RECORDS
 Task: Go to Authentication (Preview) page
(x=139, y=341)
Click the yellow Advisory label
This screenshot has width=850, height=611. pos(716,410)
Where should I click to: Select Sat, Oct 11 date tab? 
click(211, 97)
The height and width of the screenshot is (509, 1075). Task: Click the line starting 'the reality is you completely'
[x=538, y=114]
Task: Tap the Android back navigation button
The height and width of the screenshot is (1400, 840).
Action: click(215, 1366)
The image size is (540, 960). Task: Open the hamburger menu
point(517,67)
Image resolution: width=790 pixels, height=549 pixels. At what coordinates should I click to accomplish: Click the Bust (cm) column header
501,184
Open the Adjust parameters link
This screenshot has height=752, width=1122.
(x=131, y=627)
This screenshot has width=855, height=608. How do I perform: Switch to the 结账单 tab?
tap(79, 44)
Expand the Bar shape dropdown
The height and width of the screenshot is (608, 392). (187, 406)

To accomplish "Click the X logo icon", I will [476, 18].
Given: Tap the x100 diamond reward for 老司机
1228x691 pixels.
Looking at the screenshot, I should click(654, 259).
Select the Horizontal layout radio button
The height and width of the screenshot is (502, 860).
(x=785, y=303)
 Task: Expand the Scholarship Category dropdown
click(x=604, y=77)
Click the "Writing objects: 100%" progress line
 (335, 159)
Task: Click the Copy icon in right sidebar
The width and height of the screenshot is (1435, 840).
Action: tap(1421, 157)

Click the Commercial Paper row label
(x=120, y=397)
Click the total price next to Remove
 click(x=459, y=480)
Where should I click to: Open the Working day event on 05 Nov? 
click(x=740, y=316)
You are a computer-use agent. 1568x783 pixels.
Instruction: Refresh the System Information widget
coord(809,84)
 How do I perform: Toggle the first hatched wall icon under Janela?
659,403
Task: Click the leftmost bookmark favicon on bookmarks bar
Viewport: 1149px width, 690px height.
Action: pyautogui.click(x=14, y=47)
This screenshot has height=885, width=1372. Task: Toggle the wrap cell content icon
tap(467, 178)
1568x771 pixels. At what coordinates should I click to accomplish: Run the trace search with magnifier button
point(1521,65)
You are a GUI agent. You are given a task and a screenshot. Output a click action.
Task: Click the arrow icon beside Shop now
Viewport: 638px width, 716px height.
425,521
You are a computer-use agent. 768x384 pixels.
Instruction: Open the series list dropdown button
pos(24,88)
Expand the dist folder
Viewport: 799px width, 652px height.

PROBLEM DESCRIPTION
Reproduce exactly the section above that begins at the line containing "The height and width of the screenshot is (1400, 840)." and ends at the line containing "Given: Tap the x100 diamond reward for 老司机", leaving out all other lines.

EXERCISE ANSWER
The height and width of the screenshot is (1400, 840).
Action: click(215, 1366)
The image size is (540, 960). Task: Open the hamburger menu
point(517,67)
Image resolution: width=790 pixels, height=549 pixels. At what coordinates should I click to accomplish: Click the Bust (cm) column header
501,184
Open the Adjust parameters link
This screenshot has height=752, width=1122.
(x=131, y=627)
This screenshot has width=855, height=608. How do I perform: Switch to the 结账单 tab?
tap(79, 44)
Expand the Bar shape dropdown
The height and width of the screenshot is (608, 392). (187, 406)

To accomplish "Click the X logo icon", I will [476, 18].
Given: Tap the x100 diamond reward for 老司机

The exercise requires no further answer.